The shipwreck was found in September 2020 by a team from Baltictech, a diving company seeking several shipwrecks of vessels involved in Operation Hannibal, one of the largest sea evacuations in history that saw the Nazis flee Soviet forces on the Eastern Front. The Baltictech team took photographs of some of the Karlsruhe wreck when it was discovered. Somewhat confusingly, the Karlsruhe was one of two Nazi vessels of that name that sunk during World War II. The Karlsruhe that Baltictech is investigating is a steamer found some 40 miles off the coast of Poland; the other Karlsruhe was a Nazi warship that sunk off Norway in 1940. Both shipwrecks were found last fall.
The steamer was one of the last Nazi vessels to leave the Prussian city of Königsberg (now Kaliningrad, Russia) as Soviet forces retook the city in April 1945. Besides its 360 tons of cargo, the ship carried 150 soldiers from an elite Nazi regiment and about 900 civilians. Two days after the ship left Königsberg, it was sunk by Soviet aircraft, leaving 113 survivors, according to the Associated Press. “The Karlsruhe differed from the other ships involved in the operation in that it primarily carried cargo, the refugees boarded at the last minute,” said Tomasz Zwara, a diver with the Baltictech team, in a press release emailed to Gizmodo.
Now nearly 300 feet underwater, the wreck is tough to dive on. Spending about half an hour at such depths requires two and a half hours of decompression. Because the ship was one of the last to leave the region, the Baltictech team thinks it may be laden with valuables the Nazis hoped to hold onto as they fled. That’s why the unopened crates aboard the wreck are of such interest to the team.

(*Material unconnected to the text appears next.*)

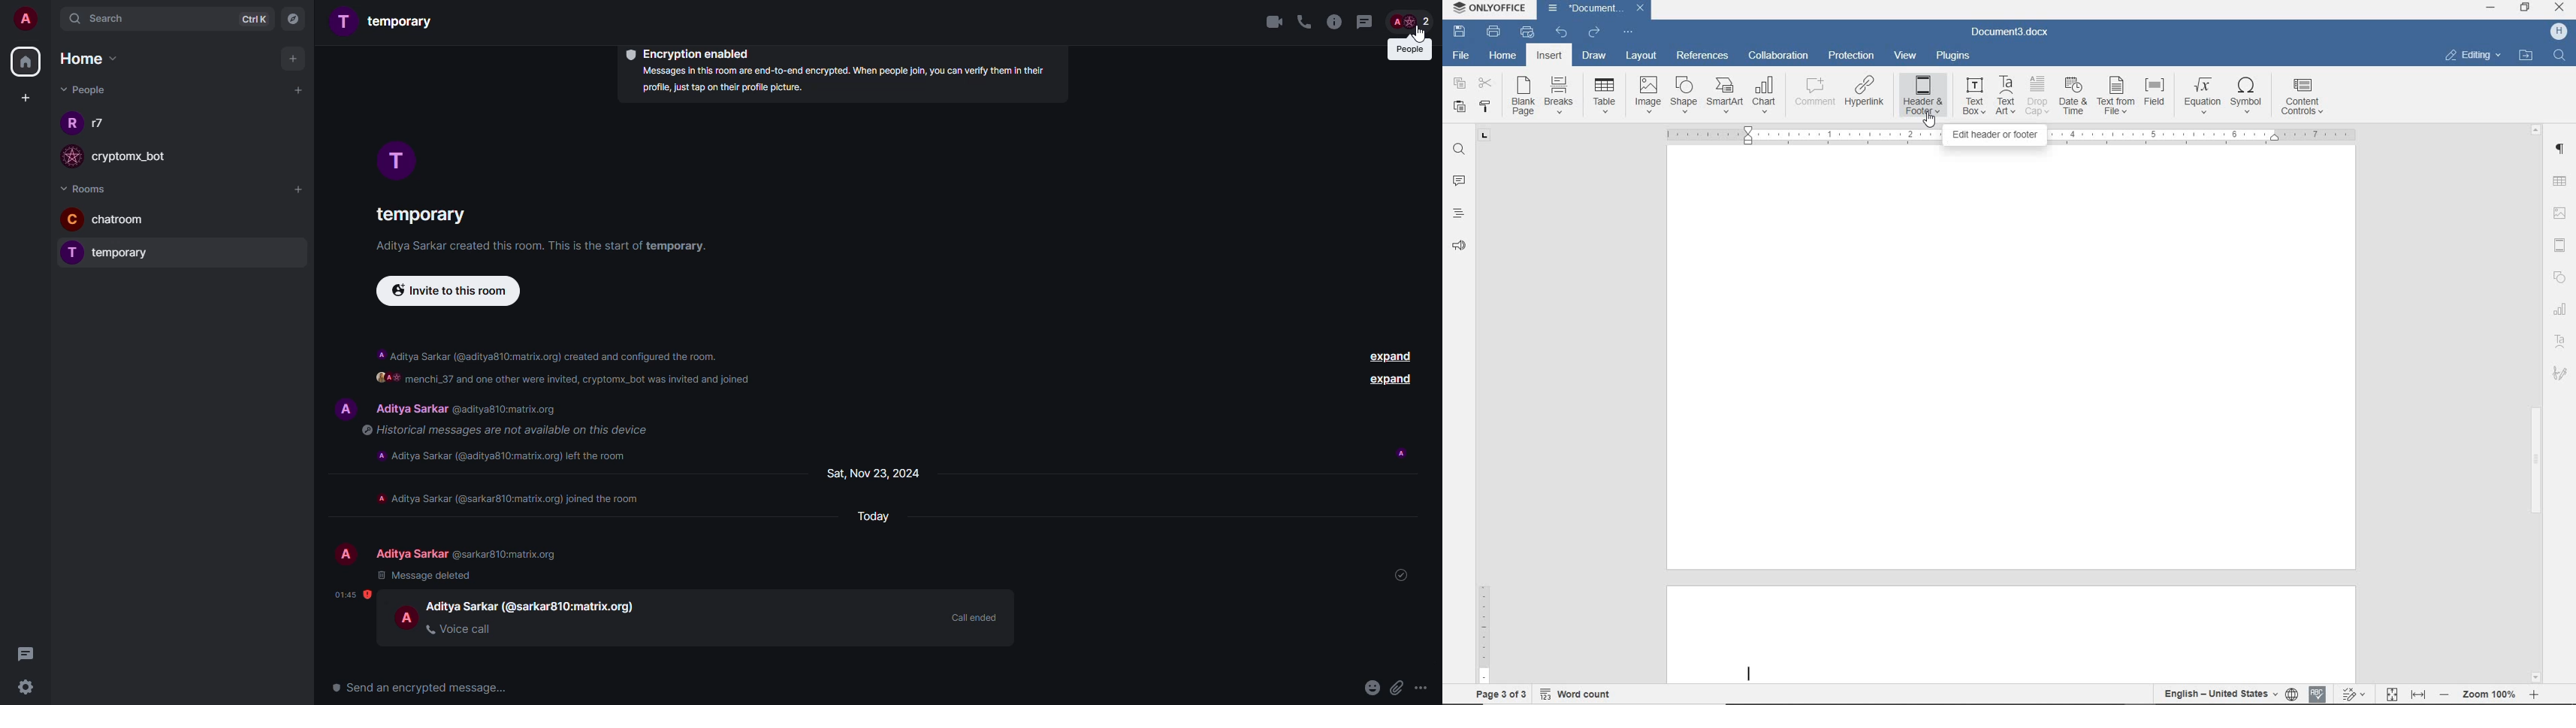  What do you see at coordinates (548, 352) in the screenshot?
I see `info` at bounding box center [548, 352].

“We will dive and check what’s in the crates without destroying them,” said Tomasz Stachura, the president of the SANTI diving company and a technical diver who previously visited the wreck, in an email to Gizmodo. The dive team may bring objects to surface if they deem them worthy of further inspection and will have a representative from the National Maritime Museum in Gdansk, Poland aboard to advise.
The crates, unopened for three-quarters of a century, could easily carry mundane items of daily life in Königsberg. But they also could contain valuables looted by the Nazis during the war. Stachura hopes that the wreck may hold the answer to what happened to the Amber Room, a luxurious paneled room in St. Petersburg’s Catherine Palace that was looted by the Nazis and brought to Königsberg, where it vanished during the war.

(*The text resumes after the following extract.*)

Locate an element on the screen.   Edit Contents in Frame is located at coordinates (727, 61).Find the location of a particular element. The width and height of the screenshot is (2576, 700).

“We do not have any hard evidence that the Amber Room is there [in the wreck], but nobody has any hard evidence that Amber Room is elsewhere,” Stachura told Atlas Obscura last year. “The truth is that the Germans wanting to send something valuable to the west could only do it by means of Karlsruhe, as this was their last chance [to get it out of Prussia].”
While a treasure hunt may prove fruitless, the upcoming dive will give the team a better understanding of what’s left of the Karlsruhe and what it carried on its final voyage to the bottom of the Baltic Sea.